Description of the task: Convert the material below into a JSON list of strings with one string per line, and omit any blank lines.

(Word and element locating data)
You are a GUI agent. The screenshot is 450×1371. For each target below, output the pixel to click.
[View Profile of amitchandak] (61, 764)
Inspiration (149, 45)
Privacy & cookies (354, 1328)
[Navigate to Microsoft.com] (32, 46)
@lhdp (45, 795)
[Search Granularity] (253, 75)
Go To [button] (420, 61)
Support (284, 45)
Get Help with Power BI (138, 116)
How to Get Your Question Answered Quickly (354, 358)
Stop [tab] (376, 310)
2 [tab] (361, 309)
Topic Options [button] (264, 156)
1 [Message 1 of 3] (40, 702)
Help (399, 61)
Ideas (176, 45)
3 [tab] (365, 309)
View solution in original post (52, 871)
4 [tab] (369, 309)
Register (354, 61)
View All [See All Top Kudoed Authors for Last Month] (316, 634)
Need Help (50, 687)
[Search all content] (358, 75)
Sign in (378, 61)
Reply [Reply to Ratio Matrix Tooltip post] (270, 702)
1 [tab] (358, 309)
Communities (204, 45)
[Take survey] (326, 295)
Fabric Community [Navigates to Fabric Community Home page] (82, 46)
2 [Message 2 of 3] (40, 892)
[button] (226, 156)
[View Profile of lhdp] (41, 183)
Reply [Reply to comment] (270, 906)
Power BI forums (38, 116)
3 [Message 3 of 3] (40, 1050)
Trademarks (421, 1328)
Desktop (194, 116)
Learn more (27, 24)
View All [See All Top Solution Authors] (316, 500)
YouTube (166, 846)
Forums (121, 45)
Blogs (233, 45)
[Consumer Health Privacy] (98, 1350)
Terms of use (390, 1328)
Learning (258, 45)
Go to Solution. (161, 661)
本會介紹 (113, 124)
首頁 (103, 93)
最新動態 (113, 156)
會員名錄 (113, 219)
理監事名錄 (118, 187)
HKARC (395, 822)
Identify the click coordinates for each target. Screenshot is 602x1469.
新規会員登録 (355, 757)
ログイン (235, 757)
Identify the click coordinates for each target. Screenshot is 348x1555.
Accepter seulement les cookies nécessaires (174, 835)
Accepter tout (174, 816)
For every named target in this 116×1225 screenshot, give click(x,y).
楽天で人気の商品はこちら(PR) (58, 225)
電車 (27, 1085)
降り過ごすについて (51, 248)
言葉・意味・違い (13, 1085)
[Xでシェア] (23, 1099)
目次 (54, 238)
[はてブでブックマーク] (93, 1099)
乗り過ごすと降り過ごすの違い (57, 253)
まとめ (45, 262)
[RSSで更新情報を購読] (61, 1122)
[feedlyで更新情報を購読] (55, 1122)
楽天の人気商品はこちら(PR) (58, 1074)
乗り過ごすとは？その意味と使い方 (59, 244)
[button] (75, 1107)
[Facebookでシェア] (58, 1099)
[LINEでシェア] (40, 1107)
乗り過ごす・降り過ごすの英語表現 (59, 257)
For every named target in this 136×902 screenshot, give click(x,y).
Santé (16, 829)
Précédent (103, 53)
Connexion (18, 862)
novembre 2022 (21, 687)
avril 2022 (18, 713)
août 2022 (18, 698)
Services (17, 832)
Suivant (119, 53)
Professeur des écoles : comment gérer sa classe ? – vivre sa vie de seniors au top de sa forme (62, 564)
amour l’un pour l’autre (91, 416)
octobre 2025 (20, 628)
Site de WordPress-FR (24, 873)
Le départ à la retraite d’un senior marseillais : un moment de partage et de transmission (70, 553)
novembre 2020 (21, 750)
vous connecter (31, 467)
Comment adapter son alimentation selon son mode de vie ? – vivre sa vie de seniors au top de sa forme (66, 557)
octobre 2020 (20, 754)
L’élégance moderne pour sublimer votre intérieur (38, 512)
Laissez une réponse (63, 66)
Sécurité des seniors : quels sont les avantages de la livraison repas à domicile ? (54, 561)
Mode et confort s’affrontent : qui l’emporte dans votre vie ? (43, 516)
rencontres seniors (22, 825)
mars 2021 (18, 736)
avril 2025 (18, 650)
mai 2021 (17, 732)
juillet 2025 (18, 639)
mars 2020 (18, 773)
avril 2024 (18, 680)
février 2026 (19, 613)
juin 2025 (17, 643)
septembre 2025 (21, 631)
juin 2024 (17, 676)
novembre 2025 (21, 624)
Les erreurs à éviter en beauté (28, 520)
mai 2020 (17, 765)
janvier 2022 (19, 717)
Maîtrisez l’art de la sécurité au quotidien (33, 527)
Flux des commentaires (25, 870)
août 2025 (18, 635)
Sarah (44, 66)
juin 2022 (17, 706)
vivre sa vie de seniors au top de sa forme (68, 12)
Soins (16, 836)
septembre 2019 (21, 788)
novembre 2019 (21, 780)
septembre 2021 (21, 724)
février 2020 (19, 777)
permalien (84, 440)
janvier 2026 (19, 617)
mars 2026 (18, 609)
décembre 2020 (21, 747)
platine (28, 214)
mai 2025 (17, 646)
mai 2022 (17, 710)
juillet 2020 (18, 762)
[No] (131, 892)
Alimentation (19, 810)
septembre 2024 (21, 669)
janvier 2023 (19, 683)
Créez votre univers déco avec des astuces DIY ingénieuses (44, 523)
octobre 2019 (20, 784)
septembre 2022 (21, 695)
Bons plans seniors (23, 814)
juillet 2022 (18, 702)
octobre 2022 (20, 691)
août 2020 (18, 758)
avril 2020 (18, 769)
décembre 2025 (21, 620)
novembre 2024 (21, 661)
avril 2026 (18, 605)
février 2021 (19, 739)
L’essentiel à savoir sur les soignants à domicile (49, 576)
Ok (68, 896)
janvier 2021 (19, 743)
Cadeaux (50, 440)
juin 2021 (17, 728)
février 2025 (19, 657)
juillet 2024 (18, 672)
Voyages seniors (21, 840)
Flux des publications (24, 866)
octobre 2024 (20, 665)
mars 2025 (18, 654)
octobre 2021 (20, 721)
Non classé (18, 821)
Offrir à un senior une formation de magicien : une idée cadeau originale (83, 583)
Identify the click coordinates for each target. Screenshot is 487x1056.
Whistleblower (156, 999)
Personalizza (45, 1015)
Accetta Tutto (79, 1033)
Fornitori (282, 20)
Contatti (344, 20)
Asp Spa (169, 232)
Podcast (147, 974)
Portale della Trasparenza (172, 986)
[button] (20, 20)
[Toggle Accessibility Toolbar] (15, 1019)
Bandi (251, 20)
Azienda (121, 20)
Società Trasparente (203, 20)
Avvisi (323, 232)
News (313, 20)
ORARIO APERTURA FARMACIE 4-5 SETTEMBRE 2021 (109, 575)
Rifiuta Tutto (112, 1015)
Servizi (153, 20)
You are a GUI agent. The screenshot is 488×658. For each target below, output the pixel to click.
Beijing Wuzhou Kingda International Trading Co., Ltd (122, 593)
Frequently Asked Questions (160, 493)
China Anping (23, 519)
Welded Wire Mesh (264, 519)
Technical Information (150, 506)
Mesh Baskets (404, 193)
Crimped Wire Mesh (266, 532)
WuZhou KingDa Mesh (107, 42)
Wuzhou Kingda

Problem solution:
[
  "You are a GUI agent. The screenshot is 450×1371. For each target below, output the pixel to click.",
  "[View Profile of amitchandak] (61, 764)",
  "Inspiration (149, 45)",
  "Privacy & cookies (354, 1328)",
  "[Navigate to Microsoft.com] (32, 46)",
  "@lhdp (45, 795)",
  "[Search Granularity] (253, 75)",
  "Go To [button] (420, 61)",
  "Support (284, 45)",
  "Get Help with Power BI (138, 116)",
  "How to Get Your Question Answered Quickly (354, 358)",
  "Stop [tab] (376, 310)",
  "2 [tab] (361, 309)",
  "Topic Options [button] (264, 156)",
  "1 [Message 1 of 3] (40, 702)",
  "Help (399, 61)",
  "Ideas (176, 45)",
  "3 [tab] (365, 309)",
  "View solution in original post (52, 871)",
  "4 [tab] (369, 309)",
  "Register (354, 61)",
  "View All [See All Top Kudoed Authors for Last Month] (316, 634)",
  "Need Help (50, 687)",
  "[Search all content] (358, 75)",
  "Sign in (378, 61)",
  "Reply [Reply to Ratio Matrix Tooltip post] (270, 702)",
  "1 [tab] (358, 309)",
  "Communities (204, 45)",
  "[Take survey] (326, 295)",
  "Fabric Community [Navigates to Fabric Community Home page] (82, 46)",
  "2 [Message 2 of 3] (40, 892)",
  "[button] (226, 156)",
  "[View Profile of lhdp] (41, 183)",
  "Reply [Reply to comment] (270, 906)",
  "Power BI forums (38, 116)",
  "3 [Message 3 of 3] (40, 1050)",
  "Trademarks (421, 1328)",
  "Desktop (194, 116)",
  "Learn more (27, 24)",
  "View All [See All Top Solution Authors] (316, 500)",
  "YouTube (166, 846)",
  "Forums (121, 45)",
  "Blogs (233, 45)",
  "[Consumer Health Privacy] (98, 1350)",
  "Terms of use (390, 1328)",
  "Learning (258, 45)",
  "Go to Solution. (161, 661)",
  "本會介紹 (113, 124)",
  "首頁 (103, 93)",
  "最新動態 (113, 156)",
  "會員名錄 (113, 219)",
  "理監事名錄 (118, 187)",
  "HKARC (395, 822)",
  "Identify the click coordinates for each target. Screenshot is 602x1469.",
  "新規会員登録 (355, 757)",
  "ログイン (235, 757)",
  "Identify the click coordinates for each target. Screenshot is 348x1555.",
  "Accepter seulement les cookies nécessaires (174, 835)",
  "Accepter tout (174, 816)",
  "For every named target in this 116×1225 screenshot, give click(x,y).",
  "楽天で人気の商品はこちら(PR) (58, 225)",
  "電車 (27, 1085)",
  "降り過ごすについて (51, 248)",
  "言葉・意味・違い (13, 1085)",
  "[Xでシェア] (23, 1099)",
  "目次 (54, 238)",
  "[はてブでブックマーク] (93, 1099)",
  "乗り過ごすと降り過ごすの違い (57, 253)",
  "まとめ (45, 262)",
  "[RSSで更新情報を購読] (61, 1122)",
  "[feedlyで更新情報を購読] (55, 1122)",
  "楽天の人気商品はこちら(PR) (58, 1074)",
  "乗り過ごすとは？その意味と使い方 (59, 244)",
  "[button] (75, 1107)",
  "[Facebookでシェア] (58, 1099)",
  "[LINEでシェア] (40, 1107)",
  "乗り過ごす・降り過ごすの英語表現 (59, 257)",
  "For every named target in this 136×902 screenshot, give click(x,y).",
  "Santé (16, 829)",
  "Précédent (103, 53)",
  "Connexion (18, 862)",
  "novembre 2022 (21, 687)",
  "avril 2022 (18, 713)",
  "août 2022 (18, 698)",
  "Services (17, 832)",
  "Suivant (119, 53)",
  "Professeur des écoles : comment gérer sa classe ? – vivre sa vie de seniors au top de sa forme (62, 564)",
  "amour l’un pour l’autre (91, 416)",
  "octobre 2025 (20, 628)",
  "Site de WordPress-FR (24, 873)",
  "Le départ à la retraite d’un senior marseillais : un moment de partage et de transmission (70, 553)",
  "novembre 2020 (21, 750)",
  "vous connecter (31, 467)",
  "Comment adapter son alimentation selon son mode de vie ? – vivre sa vie de seniors au top de sa forme (66, 557)",
  "octobre 2020 (20, 754)",
  "L’élégance moderne pour sublimer votre intérieur (38, 512)",
  "Laissez une réponse (63, 66)",
  "Sécurité des seniors : quels sont les avantages de la livraison repas à domicile ? (54, 561)",
  "Mode et confort s’affrontent : qui l’emporte dans votre vie ? (43, 516)",
  "rencontres seniors (22, 825)",
  "mars 2021 (18, 736)",
  "avril 2025 (18, 650)",
  "mai 2021 (17, 732)",
  "juillet 2025 (18, 639)",
  "mars 2020 (18, 773)",
  "avril 2024 (18, 680)",
  "février 2026 (19, 613)",
  "juin 2025 (17, 643)",
  "septembre 2025 (21, 631)",
  "juin 2024 (17, 676)",
  "novembre 2025 (21, 624)",
  "Les erreurs à éviter en beauté (28, 520)",
  "mai 2020 (17, 765)",
  "janvier 2022 (19, 717)",
  "Maîtrisez l’art de la sécurité au quotidien (33, 527)",
  "Flux des commentaires (25, 870)",
  "août 2025 (18, 635)",
  "Sarah (44, 66)",
  "juin 2022 (17, 706)",
  "vivre sa vie de seniors au top de sa forme (68, 12)",
  "Soins (16, 836)",
  "septembre 2019 (21, 788)",
  "novembre 2019 (21, 780)",
  "septembre 2021 (21, 724)",
  "février 2020 (19, 777)",
  "permalien (84, 440)",
  "janvier 2026 (19, 617)",
  "mars 2026 (18, 609)",
  "décembre 2020 (21, 747)",
  "platine (28, 214)",
  "mai 2025 (17, 646)",
  "mai 2022 (17, 710)",
  "juillet 2020 (18, 762)",
  "[No] (131, 892)",
  "Alimentation (19, 810)",
  "septembre 2024 (21, 669)",
  "janvier 2023 (19, 683)",
  "Créez votre univers déco avec des astuces DIY ingénieuses (44, 523)",
  "octobre 2019 (20, 784)",
  "septembre 2022 (21, 695)",
  "Bons plans seniors (23, 814)",
  "juillet 2022 (18, 702)",
  "octobre 2022 (20, 691)",
  "août 2020 (18, 758)",
  "avril 2020 (18, 769)",
  "décembre 2025 (21, 620)",
  "novembre 2024 (21, 661)",
  "avril 2026 (18, 605)",
  "février 2021 (19, 739)",
  "L’essentiel à savoir sur les soignants à domicile (49, 576)",
  "Ok (68, 896)",
  "janvier 2021 (19, 743)",
  "Cadeaux (50, 440)",
  "juin 2021 (17, 728)",
  "février 2025 (19, 657)",
  "juillet 2024 (18, 672)",
  "Voyages seniors (21, 840)",
  "Flux des publications (24, 866)",
  "octobre 2024 (20, 665)",
  "mars 2025 (18, 654)",
  "octobre 2021 (20, 721)",
  "Non classé (18, 821)",
  "Offrir à un senior une formation de magicien : une idée cadeau originale (83, 583)",
  "Identify the click coordinates for each target. Screenshot is 487x1056.",
  "Whistleblower (156, 999)",
  "Personalizza (45, 1015)",
  "Accetta Tutto (79, 1033)",
  "Fornitori (282, 20)",
  "Contatti (344, 20)",
  "Asp Spa (169, 232)",
  "Podcast (147, 974)",
  "Portale della Trasparenza (172, 986)",
  "[button] (20, 20)",
  "[Toggle Accessibility Toolbar] (15, 1019)",
  "Bandi (251, 20)",
  "Azienda (121, 20)",
  "Società Trasparente (203, 20)",
  "Avvisi (323, 232)",
  "News (313, 20)",
  "ORARIO APERTURA FARMACIE 4-5 SETTEMBRE 2021 (109, 575)",
  "Rifiuta Tutto (112, 1015)",
  "Servizi (153, 20)",
  "You are a GUI agent. The screenshot is 488×658. For each target below, output the pixel to click.",
  "Beijing Wuzhou Kingda International Trading Co., Ltd (122, 593)",
  "Frequently Asked Questions (160, 493)",
  "China Anping (23, 519)",
  "Welded Wire Mesh (264, 519)",
  "Technical Information (150, 506)",
  "Mesh Baskets (404, 193)",
  "Crimped Wire Mesh (266, 532)",
  "WuZhou KingDa Mesh (107, 42)",
  "Wuzhou Kingda"
]